What this task involves → Your answer must be every line of the data that contains "dropdown".

Data records →
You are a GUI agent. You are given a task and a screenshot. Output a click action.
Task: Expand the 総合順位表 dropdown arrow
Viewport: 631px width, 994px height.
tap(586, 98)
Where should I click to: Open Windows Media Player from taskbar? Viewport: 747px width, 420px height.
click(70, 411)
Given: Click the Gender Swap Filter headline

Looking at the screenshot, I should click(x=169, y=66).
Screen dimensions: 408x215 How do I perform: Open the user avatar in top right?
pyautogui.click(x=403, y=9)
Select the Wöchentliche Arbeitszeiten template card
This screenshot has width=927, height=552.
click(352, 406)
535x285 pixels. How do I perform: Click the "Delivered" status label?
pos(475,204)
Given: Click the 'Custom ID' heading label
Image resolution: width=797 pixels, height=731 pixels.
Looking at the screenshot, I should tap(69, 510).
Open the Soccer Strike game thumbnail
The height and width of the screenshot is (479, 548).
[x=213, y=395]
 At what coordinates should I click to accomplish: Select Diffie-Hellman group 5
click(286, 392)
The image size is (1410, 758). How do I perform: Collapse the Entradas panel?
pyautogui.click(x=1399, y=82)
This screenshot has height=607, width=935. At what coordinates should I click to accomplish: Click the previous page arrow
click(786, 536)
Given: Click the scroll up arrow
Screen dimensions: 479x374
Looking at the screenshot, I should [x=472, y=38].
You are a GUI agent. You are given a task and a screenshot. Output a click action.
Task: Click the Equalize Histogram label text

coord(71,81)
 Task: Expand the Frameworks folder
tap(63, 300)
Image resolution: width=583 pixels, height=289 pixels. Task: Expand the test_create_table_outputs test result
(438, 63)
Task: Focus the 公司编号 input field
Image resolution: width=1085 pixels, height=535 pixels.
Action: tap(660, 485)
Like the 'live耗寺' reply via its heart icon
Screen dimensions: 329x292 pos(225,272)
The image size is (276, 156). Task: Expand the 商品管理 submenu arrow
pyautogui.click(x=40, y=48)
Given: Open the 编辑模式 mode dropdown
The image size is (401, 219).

Exercise response →
Task: Expand the 総合順位表 dropdown arrow
Given: Open the 编辑模式 mode dropdown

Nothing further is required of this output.